* Dollar recovers from lows versus euro, equities slip
* China says gold won't be major part of currency reserves
* Indian buyers rush to buy gold after price fall
(Updates, adds comment, changes dateline from SINGAPORE)
By Jan Harvey
LONDON, July 7 (Reuters) - Gold eased in Europe on
Wednesday, extending the last session's losses, as the dollar
recovered from six-week lows, and as a report that China would
not make gold a major part of its reserves undermined sentiment.
Physical interest in the metal at lower prices and strong
chart support after its recent correction were likely to limit
further losses, analysts said.
Spot gold <XAU=> was bid at $1,187.90 an ounce at 0923 GMT,
against $1,191.50 late in New York on Tuesday. U.S. gold futures
for August delivery <GCQ0> eased $6.90 an ounce to $1,188.20.
The precious metal slipped to a session low of $1,186.95,
its weakest since late May, in earlier trade after China's State
Administration of Foreign Exchange said gold will not become a
major component of the central bank's portfolio. []
Official sector interest in gold, which has seen a number of
particularly Asian central banks increase their reserves and
European banks hold off selling the metal in the last year, has
been a major support to its run higher in that period.
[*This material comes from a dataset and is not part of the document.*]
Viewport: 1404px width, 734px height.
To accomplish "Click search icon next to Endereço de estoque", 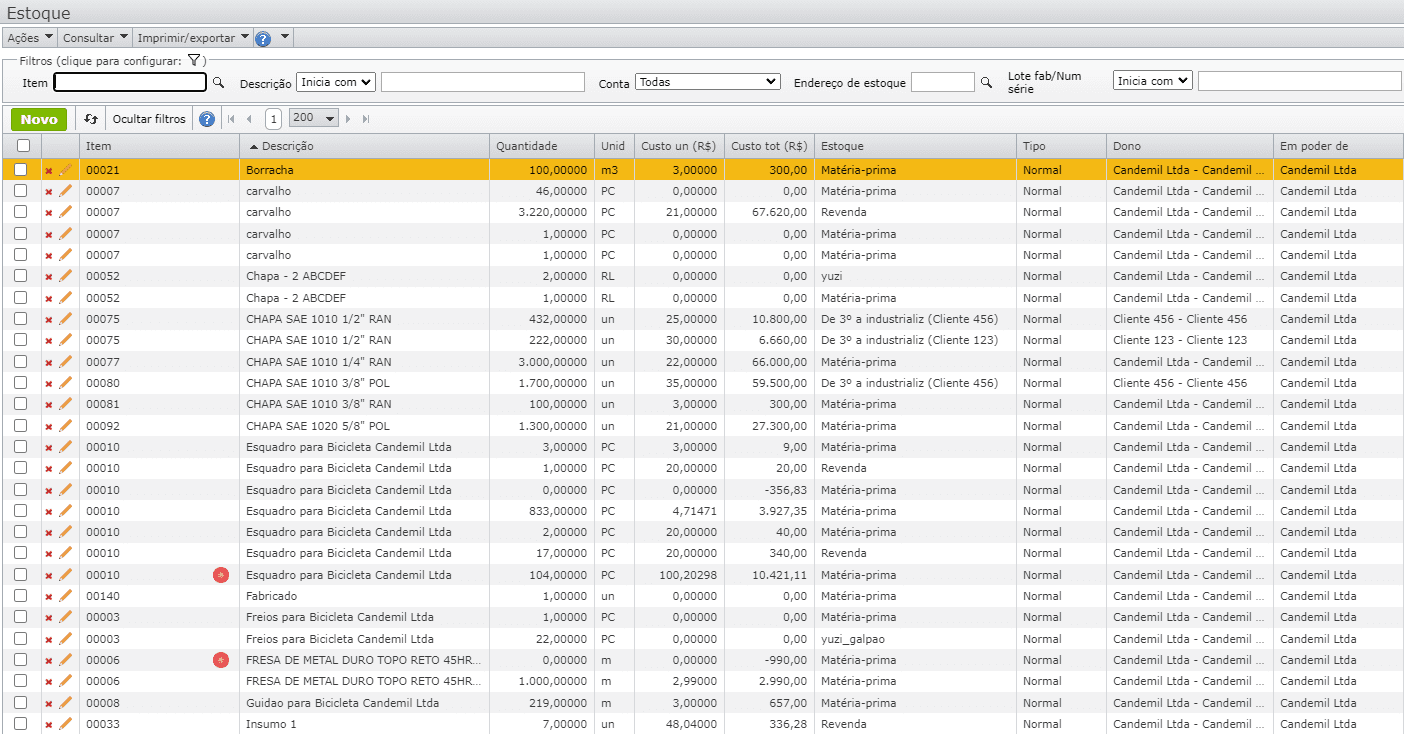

However, analysts said given the size of China's currency
reserves, it was unsurprising gold would play only a relatively
minor role in its portfolio, and that the news was unlikely to
detract from central bank interest in gold if prices fell.
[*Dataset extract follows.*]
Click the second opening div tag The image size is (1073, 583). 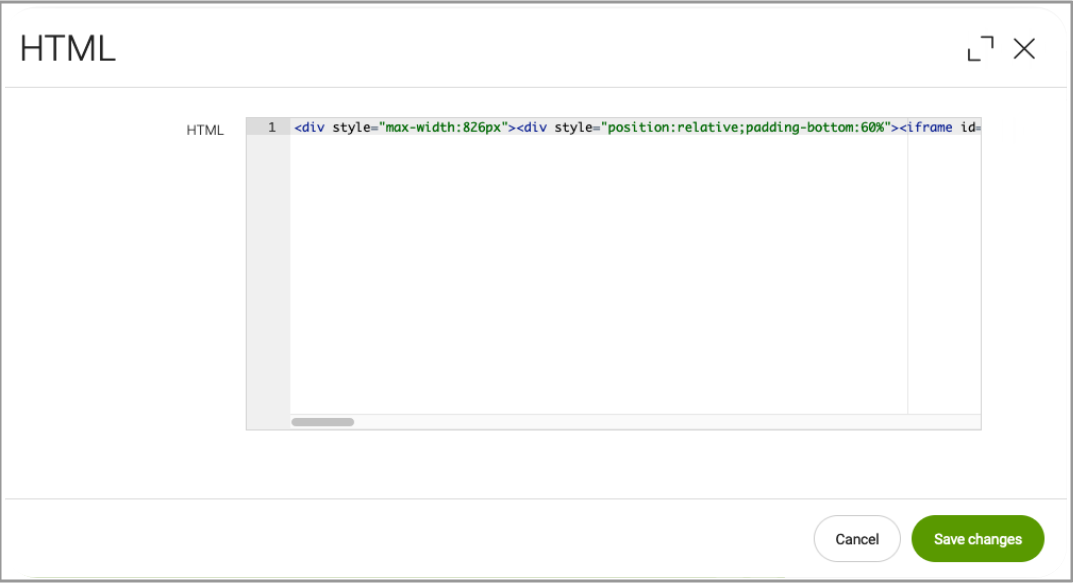(533, 128)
"China has $2 trillion in currency reserves, so it is simply
not possible for them to invest a major part of this in gold --
the gold isn't there," said Commerzbank analyst Daniel
Briesemann.
"I am convinced they will increase their gold holdings if
prices fall further. I don't expect gold to fall below $1,000,
but if that happened... China would step in and buy gold."
He said concerns over the economic outlook after a raft of
soft U.S. economic data was likely to keep gold well-bid,
however. "Over the mid to long term, gold should be very well
supported," he said.
On the wider markets, European stocks fell at the open after
macroeconomic data from the United States pointed to a sluggish
economic recovery, following on from a weak session among Asian
stocks. [] []
The dollar firmed as the euro slipped on renewed concerns
about the euro zone banking system and the strength of global
economic recovery. []
The usual inverse link between gold and the dollar weakened
earlier this year as both benefited from risk aversion, but
strength in the U.S. unit usually makes dollar-priced
commodities more expensive for holders of other currencies.
SUPPORT SEEN AT $1,180/OZ
The market was likely to find good technical support around
the $1,180 an ounce area, analysts said, with gold's longer-term
uptrend likely to resume once the correction had run its course.
"With daily momentum oscillators posting their first
oversold readings since March, we look for renewed signs of
basing ahead of resumption of the cyclical bulltrend, which is
still very much intact," said Barclays Capital in a note.
"Bulls need to regain the 21-day averages at 997/1,231 (in
euro and dollar terms, respectively) to regain control."
In New York, holdings of the world's largest gold-backed
exchange-traded fund, New York's SPDR Gold Trust <GLD>, dipped
further on Tuesday to 1,316.481 tonnes. []
The SPDR's holdings have fallen 3.955 tonnes from a record
1,320.436 tonnes at the end of June, against a rise of 18.429
tonnes in the same period of the previous month.
But Indian jewellers rushed to replenish gold stocks ahead
of religious festivals, and other physical buyers in Asia
snapped up bullion after prices fell. []
Among other precious metals, silver <XAG=> was bid at $17.62
an ounce versus $17.78, while platinum <XPT=> at $1,494 an ounce
against $1,512.50, and palladium <XPD=> at $428.88 versus $435.